An outstanding athlete, Spence’s greatest gift is his mental approach to football. He has already learned many valuable lessons that take other college athletes years to master.
Pioneers’ head coach Paul Gorham emphasizes the fact that “he’s got great motivation, he doesn’t get dissuaded easily.”
Raised in Dorchester, Mass., Spence credits his grandparents for instilling in him the values that have guided him to success. One of those is faith, a source of great strength for Spence.
“I pray every night before I go to bed,” he said. “I thank God for everything, I feel like He’s blessed me with the ability to play football.”
The running back’s grandparents also taught him the resilience that is so evident in Spence’s attitude and playing style.
“My grandmother was blind, it was pretty rough back home,” Spence said. “Football was the only way out.”
Spence’s grandfather recognized that football represented a unique opportunity for his 9-year-old, 110-pound grandson. Spence credits his grandfather for being the driving force behind his career, but football wasn’t always No. 1 on his mind. “The day he passed, when I was 14, I didn’t want to play football anymore,” Spence recalls.
However, Spence persevered and went on to star in high school at Catholic Memorial, winning All-Conference and Defensive Player of the Year honors.

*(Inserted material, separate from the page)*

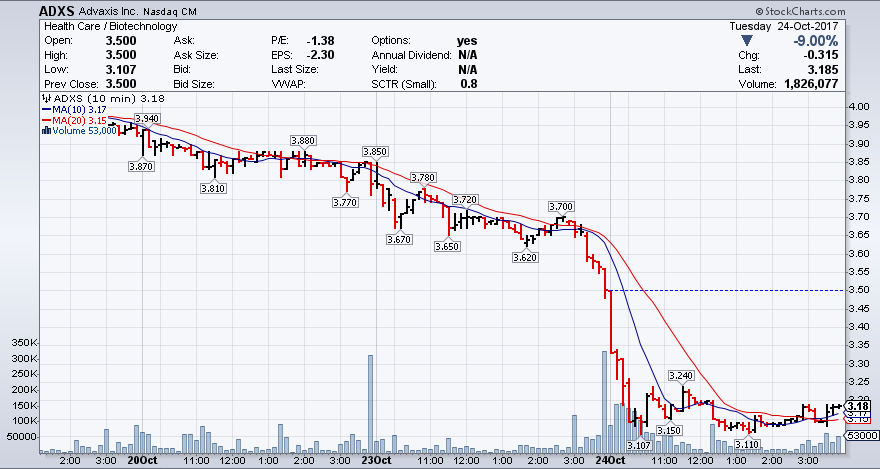This screenshot has height=469, width=880.
Task: Click the 3.940 high price callout
Action: [146, 118]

Entering his freshman season at Sacred Heart this fall, Spence was third on the depth chart, forced to learn a new position after being converted from a defensive lineman. Characteristically, he embraced the opportunity to step up and prove himself. After a disappointing 0-2 start and a myriad of injuries depleted the roster, Spence got his first shot as a starter in the Pioneers’ homecoming game against Dartmouth.
He did not miss the chance to prove himself.
“When you get that opportunity to step up and help your team out that’s great,” Spence said.
While many other athletes would bask in the glory of being the big man on campus, Spence downplays his personal accomplishments in favor of emphasizing the team’s success, and his humble attitude is not lost on his teammates. “The kids feed off of him, they rally around him,” Gorham said. “It’s his ball right now, if he keeps performing.”
With his combination of athletic talent and outstanding maturity, there is little doubt in the Sacred Heart locker room that he will.